Segment Start: Data for this exercise

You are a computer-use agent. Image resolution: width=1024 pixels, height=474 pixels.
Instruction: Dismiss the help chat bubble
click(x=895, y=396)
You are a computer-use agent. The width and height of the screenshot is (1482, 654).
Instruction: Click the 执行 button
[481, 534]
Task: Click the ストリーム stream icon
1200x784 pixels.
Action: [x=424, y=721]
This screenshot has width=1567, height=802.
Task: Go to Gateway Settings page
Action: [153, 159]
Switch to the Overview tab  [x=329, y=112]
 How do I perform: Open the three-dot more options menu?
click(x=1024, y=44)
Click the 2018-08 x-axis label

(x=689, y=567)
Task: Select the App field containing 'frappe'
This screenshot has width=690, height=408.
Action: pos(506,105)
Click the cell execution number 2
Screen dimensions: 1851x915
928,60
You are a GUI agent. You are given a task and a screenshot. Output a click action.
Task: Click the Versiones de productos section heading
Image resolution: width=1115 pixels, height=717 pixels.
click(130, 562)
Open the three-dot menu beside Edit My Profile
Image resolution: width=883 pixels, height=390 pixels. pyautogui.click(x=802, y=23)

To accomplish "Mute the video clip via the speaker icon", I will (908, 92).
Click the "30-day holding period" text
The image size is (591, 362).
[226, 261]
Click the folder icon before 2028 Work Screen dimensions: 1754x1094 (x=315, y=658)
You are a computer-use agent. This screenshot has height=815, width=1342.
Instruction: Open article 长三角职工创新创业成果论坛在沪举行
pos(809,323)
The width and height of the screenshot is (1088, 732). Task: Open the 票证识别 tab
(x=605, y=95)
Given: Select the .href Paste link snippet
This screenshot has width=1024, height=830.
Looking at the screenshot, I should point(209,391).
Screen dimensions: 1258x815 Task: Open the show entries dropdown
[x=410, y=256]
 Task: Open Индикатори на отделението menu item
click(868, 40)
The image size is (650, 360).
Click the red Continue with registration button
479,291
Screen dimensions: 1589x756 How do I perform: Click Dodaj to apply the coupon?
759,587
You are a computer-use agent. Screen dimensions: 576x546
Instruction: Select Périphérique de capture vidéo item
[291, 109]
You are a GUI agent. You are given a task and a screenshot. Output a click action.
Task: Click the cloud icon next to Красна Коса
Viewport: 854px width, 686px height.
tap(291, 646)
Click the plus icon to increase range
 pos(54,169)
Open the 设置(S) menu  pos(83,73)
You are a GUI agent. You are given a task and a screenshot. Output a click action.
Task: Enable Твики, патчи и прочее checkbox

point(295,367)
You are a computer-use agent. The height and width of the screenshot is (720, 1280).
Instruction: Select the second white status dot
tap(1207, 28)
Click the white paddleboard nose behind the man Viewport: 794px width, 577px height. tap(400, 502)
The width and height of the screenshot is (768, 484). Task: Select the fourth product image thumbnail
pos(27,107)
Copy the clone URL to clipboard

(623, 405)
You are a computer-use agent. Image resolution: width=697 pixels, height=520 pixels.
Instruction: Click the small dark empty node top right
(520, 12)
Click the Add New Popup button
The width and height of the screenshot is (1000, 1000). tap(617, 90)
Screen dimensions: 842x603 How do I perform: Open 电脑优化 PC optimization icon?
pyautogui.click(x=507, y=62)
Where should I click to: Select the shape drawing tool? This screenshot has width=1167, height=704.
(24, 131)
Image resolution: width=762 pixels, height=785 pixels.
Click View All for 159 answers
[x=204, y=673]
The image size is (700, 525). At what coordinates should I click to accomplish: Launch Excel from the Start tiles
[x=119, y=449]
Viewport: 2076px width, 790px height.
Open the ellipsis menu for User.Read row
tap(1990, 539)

Segment End: Data for this exercise

• Assignment
All that is wanted is the lines from the one containing "You are a computer-use agent. Image resolution: width=697" through the last line of the records, restated word for word.

• Solution to the exercise
You are a computer-use agent. Image resolution: width=697 pixels, height=520 pixels.
Instruction: Click the small dark empty node top right
(520, 12)
Click the Add New Popup button
The width and height of the screenshot is (1000, 1000). tap(617, 90)
Screen dimensions: 842x603 How do I perform: Open 电脑优化 PC optimization icon?
pyautogui.click(x=507, y=62)
Where should I click to: Select the shape drawing tool? This screenshot has width=1167, height=704.
(24, 131)
Image resolution: width=762 pixels, height=785 pixels.
Click View All for 159 answers
[x=204, y=673]
The image size is (700, 525). At what coordinates should I click to accomplish: Launch Excel from the Start tiles
[x=119, y=449]
Viewport: 2076px width, 790px height.
Open the ellipsis menu for User.Read row
tap(1990, 539)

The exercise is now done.